La nouvelle est d’autant plus mal passée que, en raison des particularités socio-économiques du département (12,7 % de chômage, 21,6 % de population étrangère), le service social y était plutôt renforcé : quand, en France, une ASS intervient sur une moyenne de trois ou quatre établissements, en Seine-Saint-Denis, les deux tiers sont à temps plein sur un seul site (le 93 compte 184 collèges et lycées). « Les collègues se sont battues pour ça il y a des années, rappelle Sarah 1. Ce qui est en train de se passer est irrespectueux envers les familles, les enfants et notre profession. C’est une négation du travail que l’on fait. » Sarah est déjà sur deux établissements et mesure très bien ce que cela implique : « On est repéré moins rapidement par les professeurs et les élèves, on n’est pas dans la continuité. Je dois parfois choisir entre participer au pilotage d’un projet dans un établissement, par exemple sur la lutte contre l’absentéisme, ou aller préparer un conseil de discipline avec une famille dans l’autre. » Sa collègue Raphaëlle 1, à temps plein dans un collège, corrobore : « Si vous n’êtes pas là tous les jours, vous êtes largué.

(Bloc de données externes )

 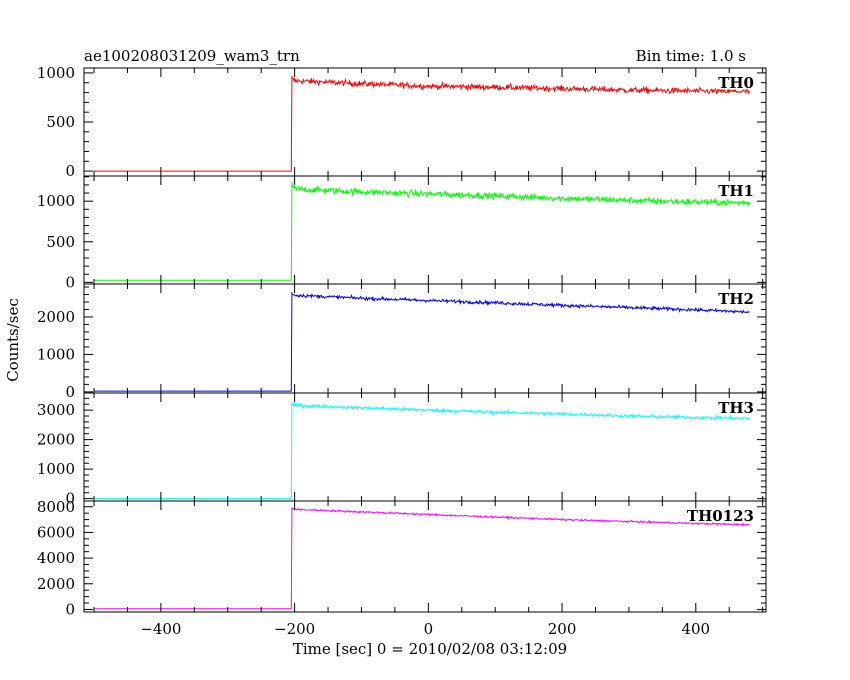 What do you see at coordinates (56, 507) in the screenshot?
I see `y-tick-label: 8000` at bounding box center [56, 507].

Dans les bahuts de Seine-Saint-Denis, il se passe mille choses à l’heure. L’autre jour, une gamine s’est scarifié le bras, elle a débarqué dans mon bureau. Qui aurait-elle vu si je n’avais pas été là ? L’école est un sas de décompression. Les élèves viennent spontanément me voir, les équipes me signalent des situations, et je suis aussi la personne qui rencontre le plus de familles. Nous faisons partie de l’équipe éducative, j’y tiens beaucoup. » Elle regrette : « C’est la première année que je ne parviens pas à voir des gamins qu’on m’a signalés. » Phobie scolaire, harcèlement, dépression, délinquance, consommation d’alcool ou de stupéfiants, violences familiales, divorces difficiles, problèmes d’orientation… « Tout cela prend du temps et demande parfois de faire des liaisons avec de multiples partenaires : médecins, psychologues, éducateurs, juges, policiers… De faire un retour au CPE [conseiller principal d’éducation, ndlr], au professeur principal. C’est une prise en charge très globale. On ne peut pas faire les choses à moitié. »
“Le sentiment qui prédomine, c’est celui d’une mise en oeuvre de l’éducation prioritaire sans moyens. On prend à Paul pour donner à Pierre”
“La jeune venait régulièrement me voir”
Pour chaque élève, Marie dit aussi faire du « tricot » : du soutien ponctuel face au stress d’un examen au suivi rapproché sur plusieurs années. « Un jour, une jeune fille est venue s’écrouler dans mon bureau, elle se faisait battre par sa mère. L’infirmière a constaté des coups. J’ai pris contact avec la mère pour comprendre ce qu’il s’était passé. Elle expliquait qu’elle avait de bonnes raisons. J’ai fait un signalement, une éducatrice de l’ASE [aide sociale à l’enfance, ndlr] a suivi l’élève. Après ça, la jeune venait régulièrement me voir, et je faisais le lien avec l’éducatrice. Ça a débouché sur un contrat jeune majeur, l’élève a pu intégrer un foyer de jeunes travailleurs, avec un soutien financier de l’ASE et un suivi psy. Elle a eu son bac cette année. Tout ça, ça a pris un an et demi. » C’est donc avec beaucoup d’inquiétude que Marie, Sarah, Raphaëlle et leurs collègues envisagent la rentrée scolaire. Une assemblée générale est organisée par l’intersyndicale CGT Educ’Action/ FSU le lundi 8 septembre, « pour voir comment poursuivre la mobilisation », explique Sarah. Elle prévient : « Si on me demande d’être sur un troisième établissement à la rentrée, je refuserai. » De son côté, la direction académique de Seine-Saint-Denis a fait voeu de silence face à nos demandes d’interview.